## [Consigne]
Poursuivez le texte sur la rivalité entre Israël et la Turquie en Syrie, en reprenant juste après sa dernière phrase.

## [Texte extrait]
+--
La chute du régime de Bachar al-Assad en Syrie a ouvert un nouveau front de compétition géopolitique au Moyen-Orient. Mais aujourd’hui, au lieu que l’Iran et la Russie jouent les rôles les plus influents en Syrie, Israël et la Turquie voient là une opportunité de faire avancer leurs intérêts conflictuels en matière de sécurité nationale et régionale.
Sous la direction de leurs dirigeants respectifs, le Premier ministre Benjamin Netanyahu et le président Recep Tayyip Erdoğan, les relations entre les deux pays se sont fortement détériorées ces dernières années, ouvrant la voie à une confrontation acharnée autour de la Syrie.
Une nouvelle rivalité émerge
Il est largement rapporté que la Turquie a soutenu l’offensive menée par le groupe rebelle sunnite Hayat Tahrir al-Sham (HTS) pour chasser Assad du pouvoir, poignardant ainsi dans le dos les alliés traditionnels de la Syrie, l’Iran et la Russie.
Téhéran a laissé entendre que sans le soutien de la Turquie, HTS n’aurait pas été en mesure de réaliser sa prise de contrôle fulgurante.
Aujourd’hui, avec le départ d’Assad, Erdogan semble vouloir se positionner comme le leader de facto du monde musulman sunnite. Il souhaite également que la Turquie devienne l’une des puissances dominantes de la région.
Erdoğan a déclaré que si l’ Empire ottoman avait été divisé d’une manière différente après sa défaite lors de la Première Guerre mondiale, plusieurs villes syriennes, dont Alep et Damas, auraient probablement fait partie de la Turquie actuelle.
La Turquie a immédiatement rouvert son ambassade à Damas après la chute d’Assad et a proposé son aide à HTS pour façonner le nouvel ordre islamiste du pays.
Dans ce cadre, Erdoğan s’est opposé à toute concession de HTS à la minorité kurde soutenue par les États-Unis dans le nord-est de la Syrie, qu’il considère comme des partisans des séparatistes kurdes de Turquie.
Pendant ce temps, Israël a profité du vide politique en Syrie pour faire avancer ses ambitions territoriales et sécuritaires. Il a lancé une incursion terrestre dans la partie syrienne du plateau stratégique du Golan et a procédé à un bombardement massif des installations militaires syriennes dans tout le pays.
Le ministre israélien des Affaires étrangères a déclaré que la destruction de ces actifs – qui comprenaient des dépôts de munitions, des avions de combat, des missiles et des installations de stockage d’armes chimiques – était nécessaire pour garantir qu’ils ne tombent pas entre les « mains d’extrémistes » qui pourraient constituer une menace pour l’État juif.
+--
## [Extrait source]
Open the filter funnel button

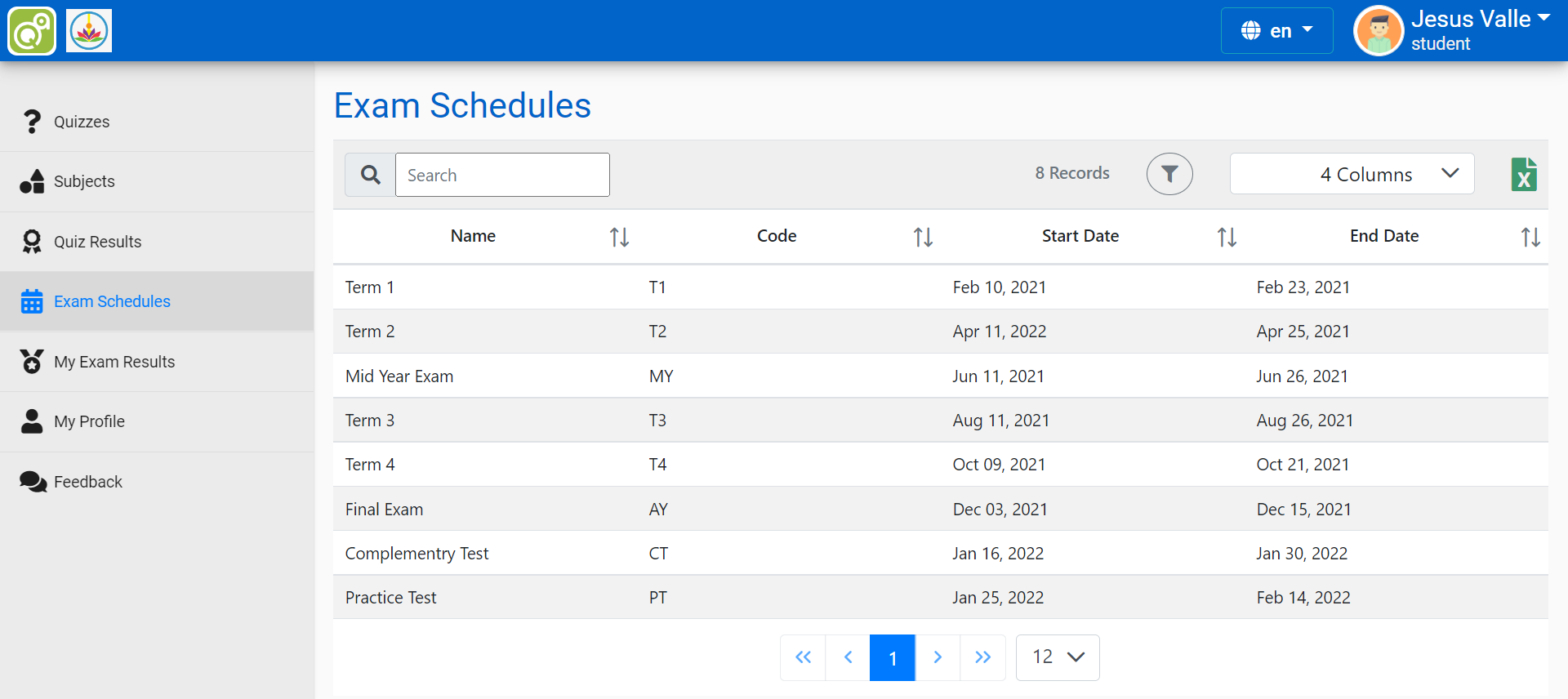tap(1169, 174)
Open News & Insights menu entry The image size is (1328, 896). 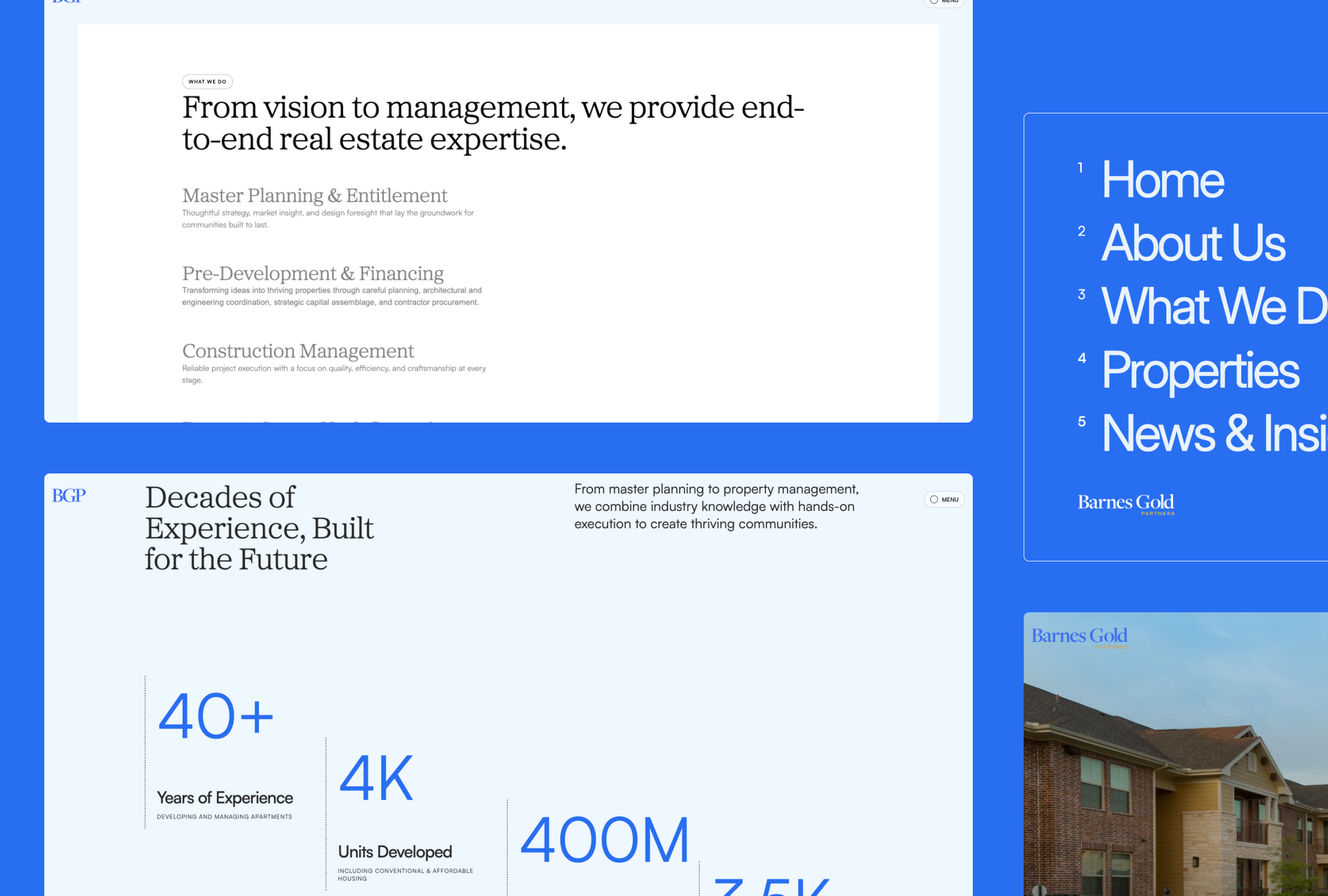point(1214,434)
+--
## [Réponse attendue]
La Turquie considère les récentes actions d’Israël en Syrie et sur le plateau du Golan occupé comme une forme d’accaparement de terres . Les actions d’Israël ont également été dénoncées par les pays arabes, qui exigent que la souveraineté et l’intégrité territoriale de la Syrie soient respectées.
Israël est clairement préoccupé par la montée au pouvoir d’un groupe islamiste et la transformation de la Syrie en un État djihadiste.
Et ce, malgré le fait que le chef du HTS, Ahmad al-Sharaa (également connu sous le nom d’Abou Mohammed al-Jolani), a indiqué qu’il ne voulait pas de conflit avec Israël. Il s’est également engagé à ne permettre à aucun groupe d’utiliser la Syrie pour attaquer Israël.
Dans le même temps, al-Sharaa a appelé au retrait d’Israël du territoire syrien conformément à l’accord de 1974 qui a suivi la guerre du Kippour de 1973.
Des ennemis acharnés
Erdogan, le président islamiste modéré de la Turquie, soutient depuis longtemps la cause palestinienne et critique férocement Israël . Mais les tensions entre les deux camps se sont considérablement intensifiées depuis le début de la guerre de Gaza.
Erdogan a appelé à la création d’un front arabo-islamique pour mettre un terme à ce qu’il appelle le « génocide » israélien à Gaza. Il a également dénoncé l’invasion du Liban par Israël au début de l’année.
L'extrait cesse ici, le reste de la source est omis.